Yahoo to encrypt all data

In response to the NSA spying on digital content, the search giant is making its codes more difficult to crack

Topics: Bloomberg, Yahoo, NSA, Spying, encryption, digital security, Internet, Marissa Mayer, National Security Agency, , , ,

Yahoo to encrypt all data (Credit: Paul Sakuma/AP/dapd)

Yahoo! Inc. will encrypt all information that flows between its data centers, beefing up security efforts after new reports of spying on digital content by the National Security Agency.

The Sunnyvale, California-based company will also let users encrypt data to and from Yahoo by the end of the first quarter of 2014, Chief Executive Officer Marissa Mayer said in a blog post today. The NSA has tapped fiber-optic cables overseas to siphon data from Yahoo and Google Inc., according to an Oct. 30 report in the Washington Post. Mayer reiterated in her post that Yahoo has “never given access to our data centers to the NSA.”

Yahoo, owner of the largest U.S. Web portal, is strengthening security as it seeks to reassure customers that it is protecting user privacy so they remain active on its sites.
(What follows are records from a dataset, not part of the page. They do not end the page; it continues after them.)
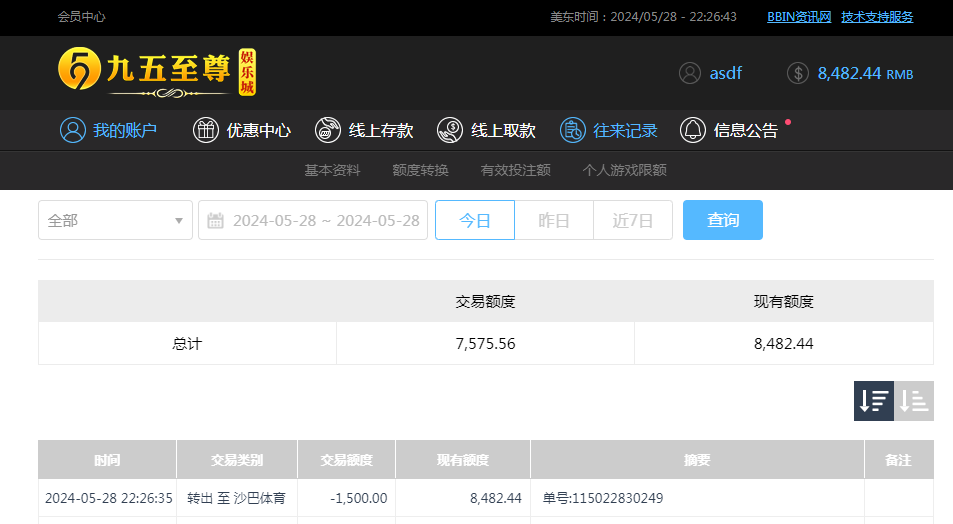Open BBIN资讯网 link
Image resolution: width=953 pixels, height=524 pixels.
pos(798,17)
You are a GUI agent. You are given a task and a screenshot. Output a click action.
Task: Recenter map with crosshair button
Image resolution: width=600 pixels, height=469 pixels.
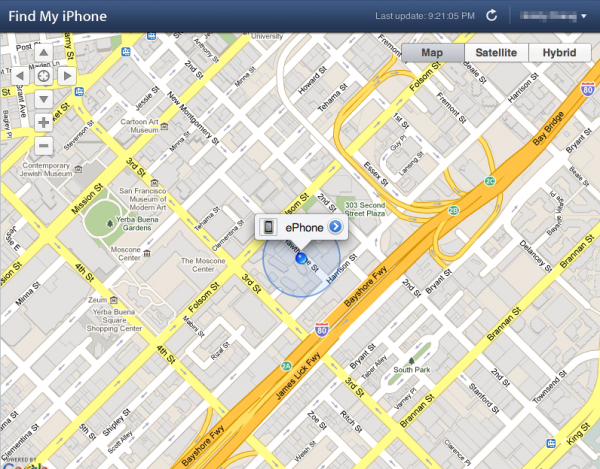click(x=44, y=76)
The encryption, which scrambles data using a mathematical formula that can be decoded only with a special digital key, comes after Google said it was stepping up similar efforts with information moving between its data centers.
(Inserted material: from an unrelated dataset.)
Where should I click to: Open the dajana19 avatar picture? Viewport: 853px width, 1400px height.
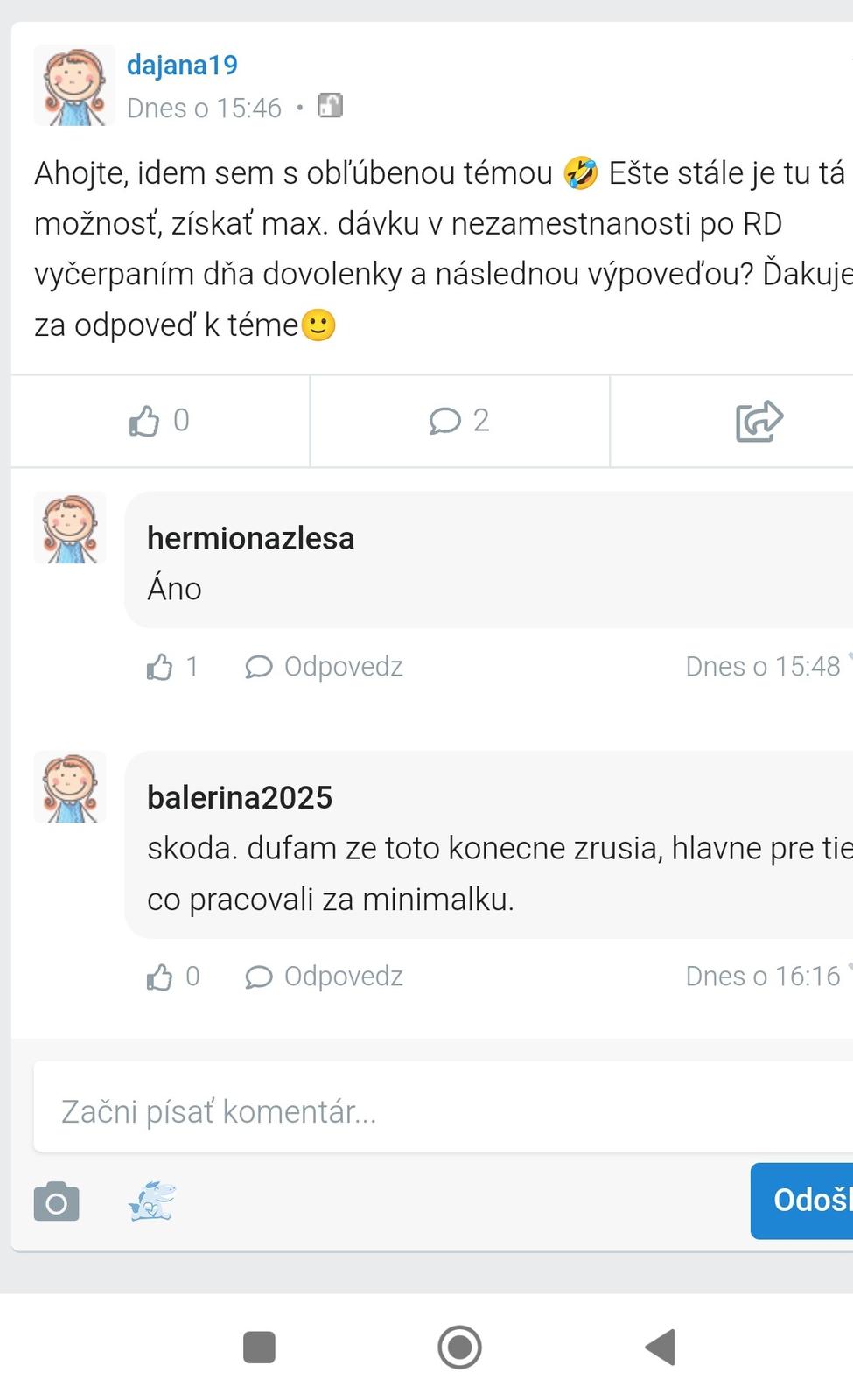tap(74, 85)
“As we have said before, we will continue to evaluate how we can protect our users’ privacy and their data,” Mayer said in the post. “We appreciate, and certainly do not take for granted, the trust our users place in us.”

Yahoo earlier had said it would make more-secure encrypted connections standard by January for e-mail users. The company also will work closely with international e-mail partners to ensure user accounts are enabled with more protective controls.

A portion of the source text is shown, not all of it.